= GIVEN INFORMATION =
==================================================

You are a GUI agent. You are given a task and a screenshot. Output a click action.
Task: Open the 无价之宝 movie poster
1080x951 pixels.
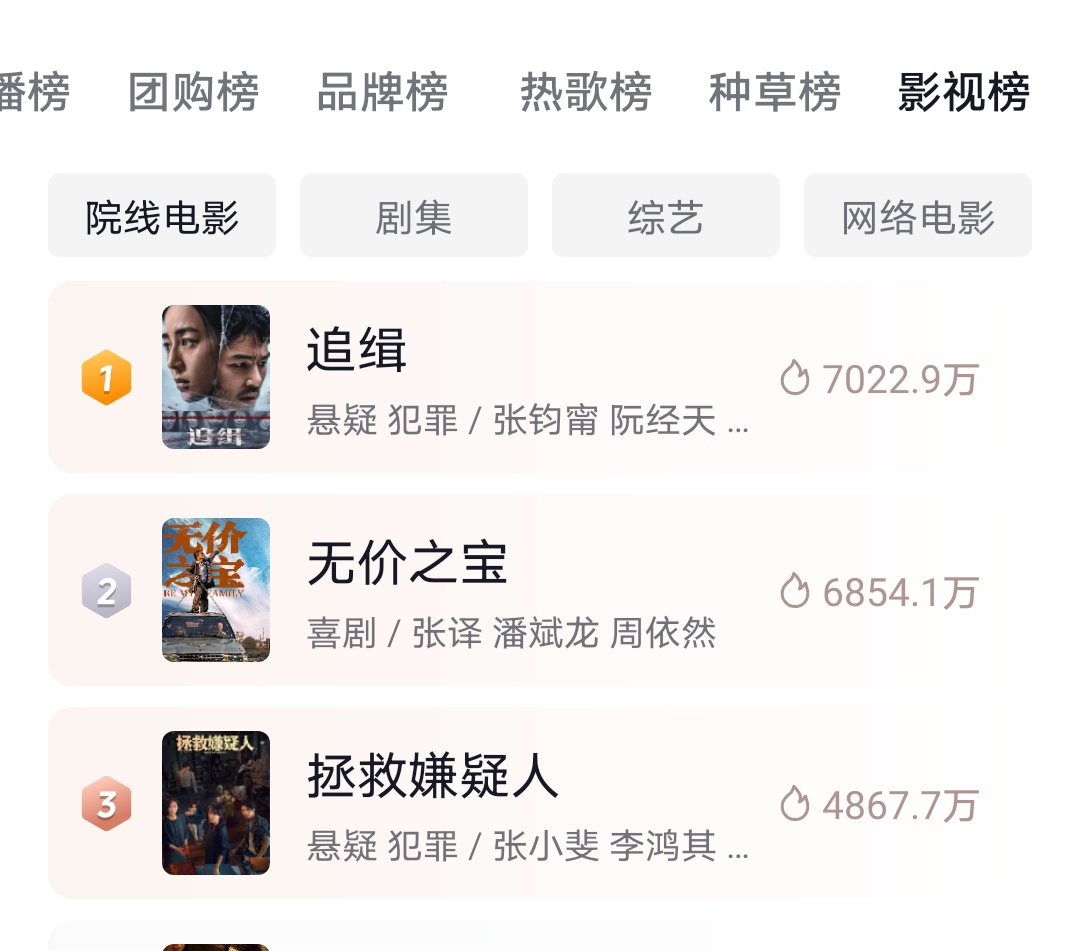coord(216,590)

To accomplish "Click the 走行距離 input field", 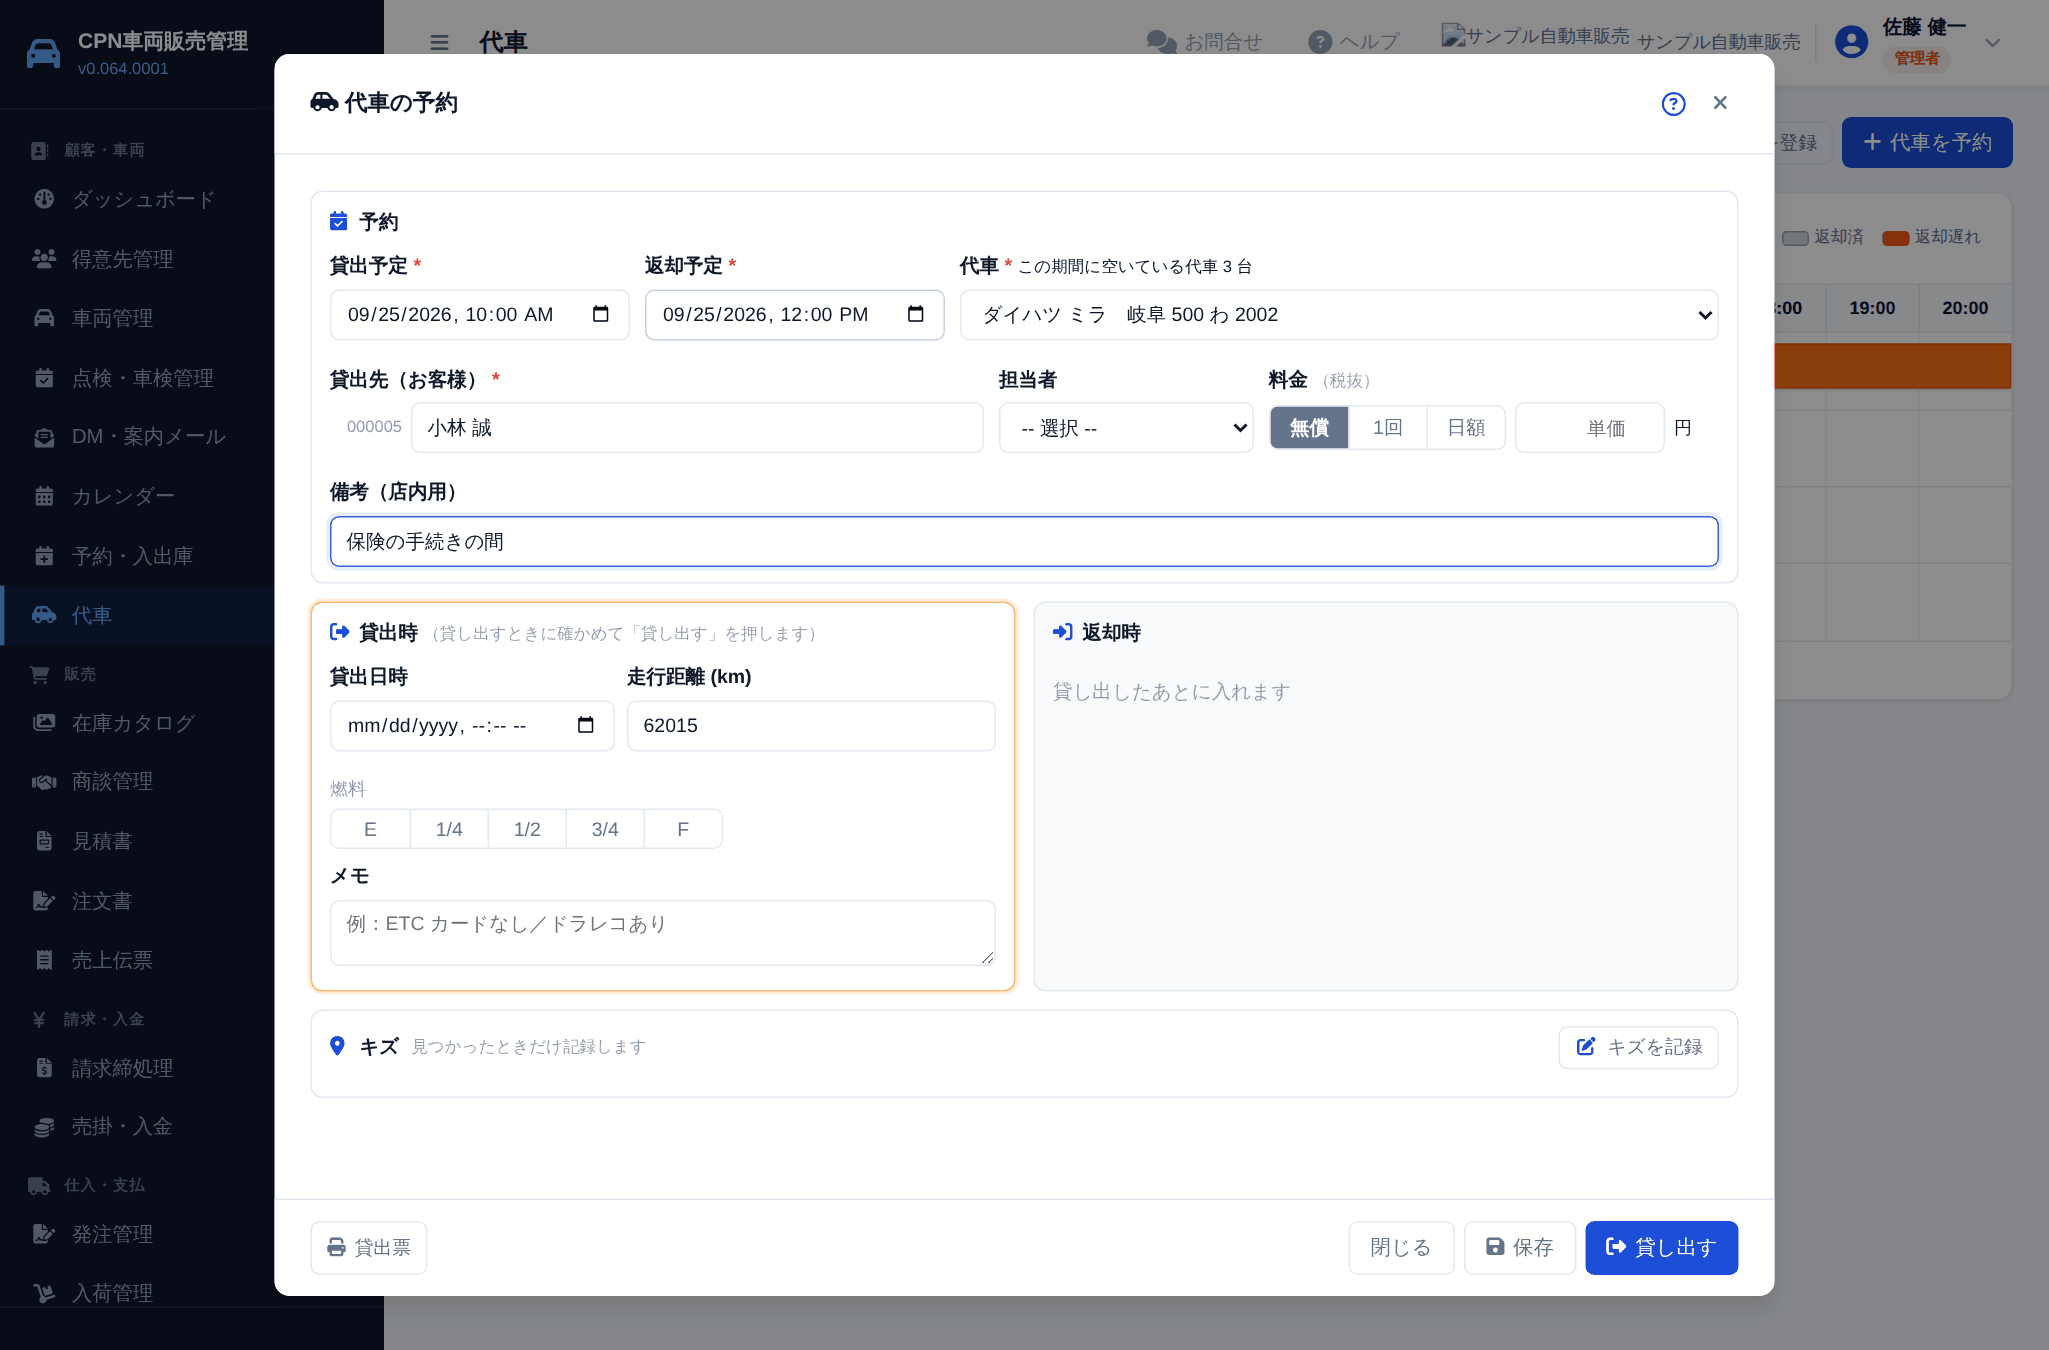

==================================================

= ACTIVITY =
Could you set down every record above word for word, leaving out the pictures?

= RESPONSE TO THE TASK =
You are a GUI agent. You are given a task and a screenshot. Output a click action.
Task: Open the 无价之宝 movie poster
1080x951 pixels.
coord(216,590)

To accomplish "Click the 走行距離 input field", 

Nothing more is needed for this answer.